- What to do: For the entries below, repeat exactly each line starting with the one that contains "Blog (1151, 53)" and going on through the one that contains "Enregistrer mon nom, mon", and no others.

- Records:
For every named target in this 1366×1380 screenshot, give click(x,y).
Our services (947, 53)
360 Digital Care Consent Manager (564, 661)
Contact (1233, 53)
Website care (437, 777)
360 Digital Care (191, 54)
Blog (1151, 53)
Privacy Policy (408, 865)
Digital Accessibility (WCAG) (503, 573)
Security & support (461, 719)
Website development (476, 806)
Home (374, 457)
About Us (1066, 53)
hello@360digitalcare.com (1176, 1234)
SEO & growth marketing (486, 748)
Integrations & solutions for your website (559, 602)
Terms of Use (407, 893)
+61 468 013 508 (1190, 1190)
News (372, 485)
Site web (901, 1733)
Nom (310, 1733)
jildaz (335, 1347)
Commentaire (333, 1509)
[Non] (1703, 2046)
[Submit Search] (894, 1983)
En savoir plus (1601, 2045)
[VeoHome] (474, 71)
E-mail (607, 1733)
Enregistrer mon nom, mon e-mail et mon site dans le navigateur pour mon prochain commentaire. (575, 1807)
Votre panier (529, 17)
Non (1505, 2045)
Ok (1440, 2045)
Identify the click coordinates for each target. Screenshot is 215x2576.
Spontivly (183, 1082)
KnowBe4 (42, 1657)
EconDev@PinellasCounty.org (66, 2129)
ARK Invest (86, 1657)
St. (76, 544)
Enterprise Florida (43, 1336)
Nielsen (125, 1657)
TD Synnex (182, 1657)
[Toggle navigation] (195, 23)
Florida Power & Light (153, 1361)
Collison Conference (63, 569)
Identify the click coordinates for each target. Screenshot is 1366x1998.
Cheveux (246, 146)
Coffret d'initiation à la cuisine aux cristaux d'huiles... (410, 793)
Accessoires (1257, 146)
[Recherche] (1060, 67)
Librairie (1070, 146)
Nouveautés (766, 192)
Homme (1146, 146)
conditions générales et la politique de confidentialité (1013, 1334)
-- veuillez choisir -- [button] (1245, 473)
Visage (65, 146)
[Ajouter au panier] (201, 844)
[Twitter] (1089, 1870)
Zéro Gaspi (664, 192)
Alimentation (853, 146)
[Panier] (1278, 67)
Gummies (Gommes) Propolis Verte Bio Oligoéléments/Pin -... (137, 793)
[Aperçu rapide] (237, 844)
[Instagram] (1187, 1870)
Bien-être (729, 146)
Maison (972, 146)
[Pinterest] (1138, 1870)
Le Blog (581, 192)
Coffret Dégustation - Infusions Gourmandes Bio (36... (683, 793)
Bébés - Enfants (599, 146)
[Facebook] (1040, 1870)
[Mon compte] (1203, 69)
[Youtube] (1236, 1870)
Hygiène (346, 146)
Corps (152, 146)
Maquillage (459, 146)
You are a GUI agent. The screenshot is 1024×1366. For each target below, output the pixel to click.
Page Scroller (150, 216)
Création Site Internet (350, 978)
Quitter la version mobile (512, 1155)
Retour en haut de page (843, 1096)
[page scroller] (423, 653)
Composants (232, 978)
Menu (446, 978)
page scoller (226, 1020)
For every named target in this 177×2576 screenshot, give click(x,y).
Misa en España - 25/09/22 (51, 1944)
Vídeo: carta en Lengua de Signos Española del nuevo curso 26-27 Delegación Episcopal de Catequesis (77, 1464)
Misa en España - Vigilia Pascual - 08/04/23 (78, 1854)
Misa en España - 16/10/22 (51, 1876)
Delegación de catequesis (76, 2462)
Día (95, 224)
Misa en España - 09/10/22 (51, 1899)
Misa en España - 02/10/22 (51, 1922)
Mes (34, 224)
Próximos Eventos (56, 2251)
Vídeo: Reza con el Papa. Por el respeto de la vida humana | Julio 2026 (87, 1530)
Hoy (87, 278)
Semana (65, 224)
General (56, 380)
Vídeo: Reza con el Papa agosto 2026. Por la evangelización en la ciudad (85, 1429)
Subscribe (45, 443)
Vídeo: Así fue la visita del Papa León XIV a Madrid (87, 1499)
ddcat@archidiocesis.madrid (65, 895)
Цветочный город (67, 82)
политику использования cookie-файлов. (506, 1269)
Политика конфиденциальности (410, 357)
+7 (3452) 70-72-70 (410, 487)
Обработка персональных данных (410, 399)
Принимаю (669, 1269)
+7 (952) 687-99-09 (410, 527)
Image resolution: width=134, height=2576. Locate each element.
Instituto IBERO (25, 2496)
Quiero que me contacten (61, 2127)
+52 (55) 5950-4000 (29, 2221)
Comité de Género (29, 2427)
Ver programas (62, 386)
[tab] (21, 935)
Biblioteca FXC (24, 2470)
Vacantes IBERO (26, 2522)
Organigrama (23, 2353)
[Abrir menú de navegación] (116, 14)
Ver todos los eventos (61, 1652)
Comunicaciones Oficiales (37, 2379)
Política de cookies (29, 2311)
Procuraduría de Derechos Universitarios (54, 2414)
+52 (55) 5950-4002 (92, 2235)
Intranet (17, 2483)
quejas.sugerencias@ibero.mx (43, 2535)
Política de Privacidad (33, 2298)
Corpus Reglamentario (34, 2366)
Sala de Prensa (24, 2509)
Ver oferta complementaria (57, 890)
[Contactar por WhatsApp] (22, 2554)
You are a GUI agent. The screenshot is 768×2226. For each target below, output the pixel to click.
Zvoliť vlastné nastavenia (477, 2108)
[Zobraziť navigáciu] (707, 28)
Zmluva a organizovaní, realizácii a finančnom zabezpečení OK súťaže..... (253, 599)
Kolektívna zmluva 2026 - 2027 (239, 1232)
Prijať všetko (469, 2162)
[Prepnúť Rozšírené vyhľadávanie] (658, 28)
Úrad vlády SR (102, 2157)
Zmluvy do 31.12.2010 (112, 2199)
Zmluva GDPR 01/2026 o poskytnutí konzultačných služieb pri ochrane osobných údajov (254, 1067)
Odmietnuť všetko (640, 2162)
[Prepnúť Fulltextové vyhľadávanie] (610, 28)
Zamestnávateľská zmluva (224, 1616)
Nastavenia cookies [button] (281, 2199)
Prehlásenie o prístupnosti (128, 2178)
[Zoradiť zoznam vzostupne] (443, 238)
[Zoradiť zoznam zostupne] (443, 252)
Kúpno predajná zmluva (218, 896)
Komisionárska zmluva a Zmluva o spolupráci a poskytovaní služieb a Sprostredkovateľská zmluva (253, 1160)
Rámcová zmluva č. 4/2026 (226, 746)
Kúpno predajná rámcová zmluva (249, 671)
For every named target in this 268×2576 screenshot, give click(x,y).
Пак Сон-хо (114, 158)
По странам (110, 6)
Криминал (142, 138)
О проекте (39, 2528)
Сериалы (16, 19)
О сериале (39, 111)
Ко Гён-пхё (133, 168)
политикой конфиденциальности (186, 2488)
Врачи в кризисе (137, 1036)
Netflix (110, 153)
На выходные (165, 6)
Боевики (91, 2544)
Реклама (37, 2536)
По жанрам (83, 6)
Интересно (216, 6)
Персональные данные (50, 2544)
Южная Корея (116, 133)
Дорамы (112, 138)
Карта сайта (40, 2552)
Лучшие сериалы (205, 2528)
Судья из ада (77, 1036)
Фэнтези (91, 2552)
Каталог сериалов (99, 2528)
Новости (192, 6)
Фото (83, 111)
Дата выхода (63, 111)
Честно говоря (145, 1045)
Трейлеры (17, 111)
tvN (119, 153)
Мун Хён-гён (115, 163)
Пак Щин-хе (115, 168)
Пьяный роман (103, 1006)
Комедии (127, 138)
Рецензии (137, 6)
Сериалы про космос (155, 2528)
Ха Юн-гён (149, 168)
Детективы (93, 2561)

- Your response:
Blog (1151, 53)
Privacy Policy (408, 865)
Digital Accessibility (WCAG) (503, 573)
Security & support (461, 719)
Website development (476, 806)
Home (374, 457)
About Us (1066, 53)
hello@360digitalcare.com (1176, 1234)
SEO & growth marketing (486, 748)
Integrations & solutions for your website (559, 602)
Terms of Use (407, 893)
+61 468 013 508 (1190, 1190)
News (372, 485)
Site web (901, 1733)
Nom (310, 1733)
jildaz (335, 1347)
Commentaire (333, 1509)
[Non] (1703, 2046)
[Submit Search] (894, 1983)
En savoir plus (1601, 2045)
[VeoHome] (474, 71)
E-mail (607, 1733)
Enregistrer mon nom, mon e-mail et mon site dans le navigateur pour mon prochain commentaire. (575, 1807)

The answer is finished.